### TASK OBJECTIVE
Reproduce, exactly and in full, only the lines below from the one containing "Screenshot is 215x2576." through the one containing "[右にスライド] (222, 319)".

### EXERCISE INPUTS
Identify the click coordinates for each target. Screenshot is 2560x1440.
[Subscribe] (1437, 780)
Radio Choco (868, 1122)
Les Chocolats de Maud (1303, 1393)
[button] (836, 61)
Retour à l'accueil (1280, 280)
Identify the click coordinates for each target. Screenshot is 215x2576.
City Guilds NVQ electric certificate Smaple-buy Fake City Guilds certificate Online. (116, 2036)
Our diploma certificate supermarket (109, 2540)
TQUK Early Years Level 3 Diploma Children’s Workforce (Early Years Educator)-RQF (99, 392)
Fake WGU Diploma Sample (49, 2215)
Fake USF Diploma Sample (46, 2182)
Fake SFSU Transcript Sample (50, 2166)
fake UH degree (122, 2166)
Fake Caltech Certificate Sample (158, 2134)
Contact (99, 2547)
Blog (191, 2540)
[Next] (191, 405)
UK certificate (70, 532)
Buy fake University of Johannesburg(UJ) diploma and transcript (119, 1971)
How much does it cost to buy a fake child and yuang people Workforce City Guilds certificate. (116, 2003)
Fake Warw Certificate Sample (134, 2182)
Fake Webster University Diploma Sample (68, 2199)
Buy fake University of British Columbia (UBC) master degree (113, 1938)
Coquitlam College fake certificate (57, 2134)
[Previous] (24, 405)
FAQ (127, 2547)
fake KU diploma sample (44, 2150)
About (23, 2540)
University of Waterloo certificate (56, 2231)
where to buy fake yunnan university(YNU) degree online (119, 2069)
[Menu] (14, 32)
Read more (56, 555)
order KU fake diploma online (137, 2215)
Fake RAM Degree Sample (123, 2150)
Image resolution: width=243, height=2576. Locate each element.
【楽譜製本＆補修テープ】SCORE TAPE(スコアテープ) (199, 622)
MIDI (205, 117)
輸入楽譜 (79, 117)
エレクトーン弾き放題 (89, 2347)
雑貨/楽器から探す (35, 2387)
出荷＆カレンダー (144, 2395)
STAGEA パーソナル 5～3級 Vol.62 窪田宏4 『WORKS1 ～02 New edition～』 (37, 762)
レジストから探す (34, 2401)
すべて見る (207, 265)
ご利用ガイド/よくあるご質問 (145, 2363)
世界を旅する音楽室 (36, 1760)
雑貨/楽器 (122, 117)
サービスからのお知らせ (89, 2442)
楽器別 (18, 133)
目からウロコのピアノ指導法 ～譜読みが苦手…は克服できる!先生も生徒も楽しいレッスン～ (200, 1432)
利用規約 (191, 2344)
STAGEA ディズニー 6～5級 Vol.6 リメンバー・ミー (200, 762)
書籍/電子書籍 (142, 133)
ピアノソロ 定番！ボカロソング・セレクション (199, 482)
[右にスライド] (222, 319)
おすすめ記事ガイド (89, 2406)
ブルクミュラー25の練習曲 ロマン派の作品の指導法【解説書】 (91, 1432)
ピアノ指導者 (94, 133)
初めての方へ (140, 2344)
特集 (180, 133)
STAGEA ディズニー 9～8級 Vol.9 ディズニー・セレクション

### ANSWER SECTION
Identify the click coordinates for each target. Screenshot is 215x2576.
City Guilds NVQ electric certificate Smaple-buy Fake City Guilds certificate Online. (116, 2036)
Our diploma certificate supermarket (109, 2540)
TQUK Early Years Level 3 Diploma Children’s Workforce (Early Years Educator)-RQF (99, 392)
Fake WGU Diploma Sample (49, 2215)
Fake USF Diploma Sample (46, 2182)
Fake SFSU Transcript Sample (50, 2166)
fake UH degree (122, 2166)
Fake Caltech Certificate Sample (158, 2134)
Contact (99, 2547)
Blog (191, 2540)
[Next] (191, 405)
UK certificate (70, 532)
Buy fake University of Johannesburg(UJ) diploma and transcript (119, 1971)
How much does it cost to buy a fake child and yuang people Workforce City Guilds certificate. (116, 2003)
Fake Warw Certificate Sample (134, 2182)
Fake Webster University Diploma Sample (68, 2199)
Buy fake University of British Columbia (UBC) master degree (113, 1938)
Coquitlam College fake certificate (57, 2134)
[Previous] (24, 405)
FAQ (127, 2547)
fake KU diploma sample (44, 2150)
About (23, 2540)
University of Waterloo certificate (56, 2231)
where to buy fake yunnan university(YNU) degree online (119, 2069)
[Menu] (14, 32)
Read more (56, 555)
order KU fake diploma online (137, 2215)
Fake RAM Degree Sample (123, 2150)
Image resolution: width=243, height=2576. Locate each element.
【楽譜製本＆補修テープ】SCORE TAPE(スコアテープ) (199, 622)
MIDI (205, 117)
輸入楽譜 (79, 117)
エレクトーン弾き放題 (89, 2347)
雑貨/楽器から探す (35, 2387)
出荷＆カレンダー (144, 2395)
STAGEA パーソナル 5～3級 Vol.62 窪田宏4 『WORKS1 ～02 New edition～』 (37, 762)
レジストから探す (34, 2401)
すべて見る (207, 265)
ご利用ガイド/よくあるご質問 (145, 2363)
世界を旅する音楽室 (36, 1760)
雑貨/楽器 (122, 117)
サービスからのお知らせ (89, 2442)
楽器別 (18, 133)
目からウロコのピアノ指導法 ～譜読みが苦手…は克服できる!先生も生徒も楽しいレッスン～ (200, 1432)
利用規約 (191, 2344)
STAGEA ディズニー 6～5級 Vol.6 リメンバー・ミー (200, 762)
書籍/電子書籍 (142, 133)
ピアノソロ 定番！ボカロソング・セレクション (199, 482)
[右にスライド] (222, 319)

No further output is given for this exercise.